TASK DESCRIPTION: Once you find the line with "The image size is (1498, 695).", copy it and every line after it through the end of the entries below, exactly as written.

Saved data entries
========

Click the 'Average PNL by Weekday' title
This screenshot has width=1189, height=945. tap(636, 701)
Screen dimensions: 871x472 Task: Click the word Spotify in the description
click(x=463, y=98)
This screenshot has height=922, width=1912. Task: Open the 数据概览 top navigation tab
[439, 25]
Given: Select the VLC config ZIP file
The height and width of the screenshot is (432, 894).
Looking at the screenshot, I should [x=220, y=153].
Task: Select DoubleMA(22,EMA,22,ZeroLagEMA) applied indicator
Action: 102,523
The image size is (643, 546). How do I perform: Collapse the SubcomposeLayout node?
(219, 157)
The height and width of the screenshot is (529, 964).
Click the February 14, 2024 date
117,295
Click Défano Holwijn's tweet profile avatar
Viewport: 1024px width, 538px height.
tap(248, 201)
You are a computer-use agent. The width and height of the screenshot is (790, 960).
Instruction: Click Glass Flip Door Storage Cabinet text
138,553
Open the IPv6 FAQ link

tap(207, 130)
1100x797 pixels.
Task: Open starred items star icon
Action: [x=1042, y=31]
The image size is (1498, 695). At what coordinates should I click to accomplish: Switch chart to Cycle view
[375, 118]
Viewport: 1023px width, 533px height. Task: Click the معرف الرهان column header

========

OUTPUT OF THE TASK:
The image size is (1498, 695). At what coordinates should I click to accomplish: Switch chart to Cycle view
[375, 118]
Viewport: 1023px width, 533px height. Task: Click the معرف الرهان column header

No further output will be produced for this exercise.